Sejak diberlakukan Kurikulum Tingkat Satuan Pendidikan (KTSP), Sekolah diberikan kewenangan untuk menyusun serta mengembangkan kurikulum pendidikan berdasarkan kebutuhan, keunggulan dan kompetensi sumber daya daerah di setiap satuan pendidikan masing-masing. Hal ini menandakan arah baru pembaharuan manajemen kurikulum pendidikan dari state based school development menjadi community based school develompment.

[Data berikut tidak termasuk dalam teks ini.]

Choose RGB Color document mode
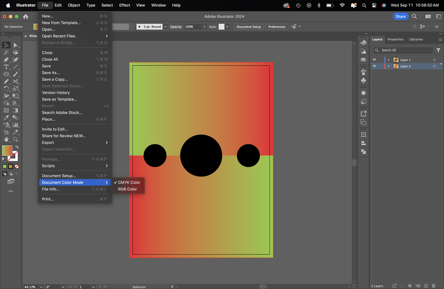This screenshot has width=444, height=289. [x=127, y=189]
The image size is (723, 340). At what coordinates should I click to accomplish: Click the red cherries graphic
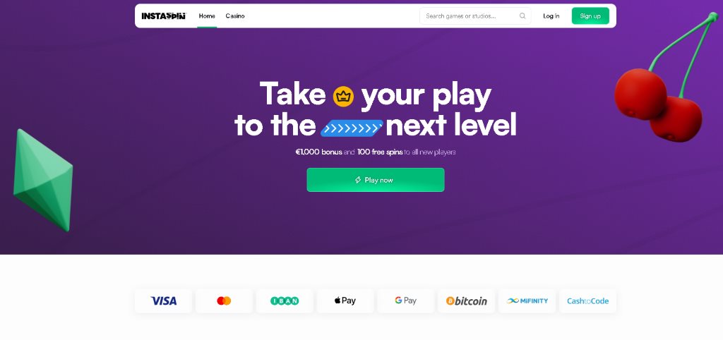(664, 78)
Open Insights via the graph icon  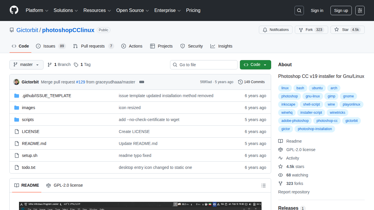(213, 46)
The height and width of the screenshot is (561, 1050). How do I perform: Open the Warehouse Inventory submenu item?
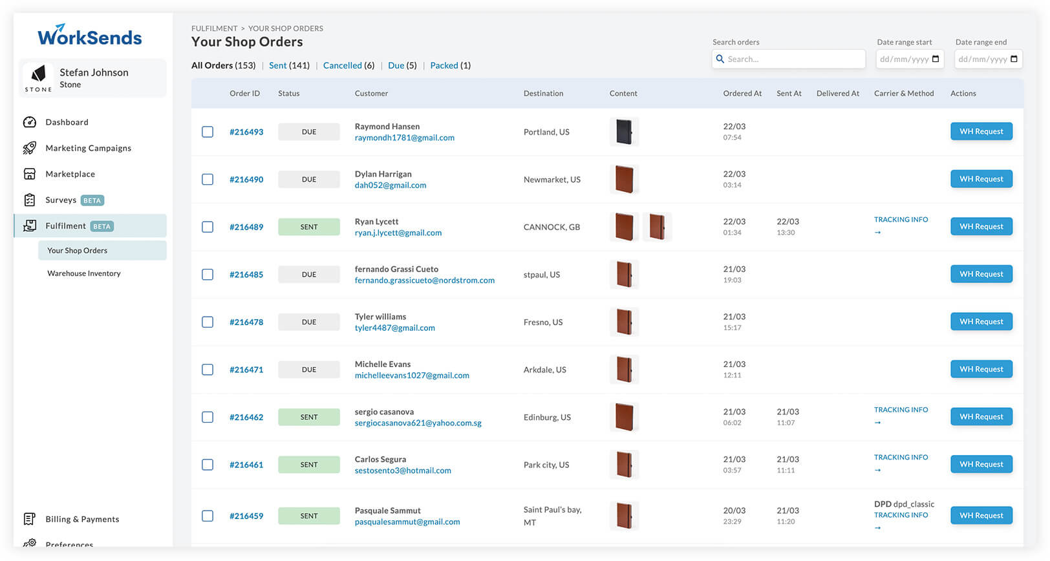click(84, 273)
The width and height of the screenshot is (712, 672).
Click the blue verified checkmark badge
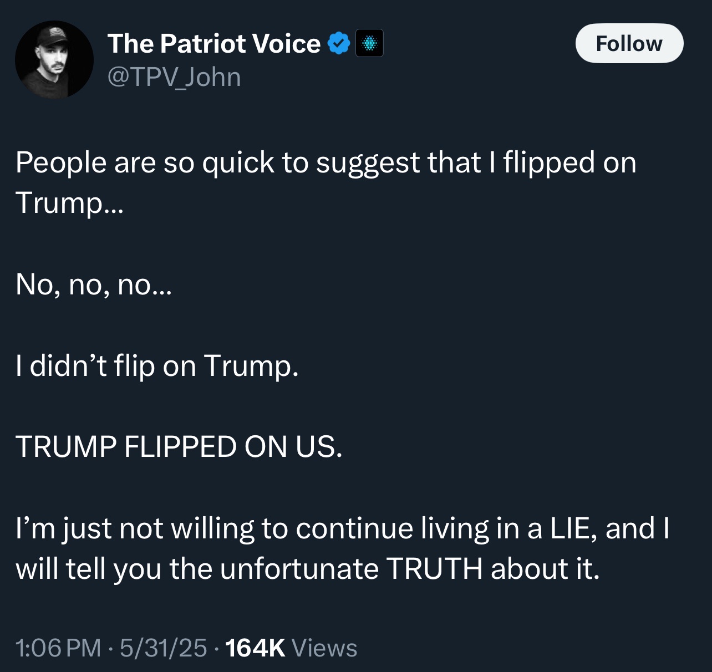(339, 43)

Perubahan paradigma pendidikan ini bermula sejak ditetapkannya UU No 20 tahun 2003 tentang Sisdiknas dan PP No 19 tahun 2005 tentang Standar Nasional Pendidikan meng-amanatkan kurikulum KTSP jenjang pendidikan dasar dan menengah disusun oleh satuan pendidikan dengan mengacu kepada Standar Isi (SI) dan Standar Kompetensi Lulusan (SKL) yang merujuk kepada panduan yang ditetapkan oleh Badan Standar Nasional Pendidikan (BSNP). Ketentuan konstitusional ini, mengharuskan setiap satuan pendidikan bisa menetapkan prinsip-prinsip dasar pengembangan kurikulum KTSP yang mampu bersinergi antara kepentingan nasional dan daerah sebagai wujud arah baru perubahan paradigma pendidikan dari centralized management ke decentralized management .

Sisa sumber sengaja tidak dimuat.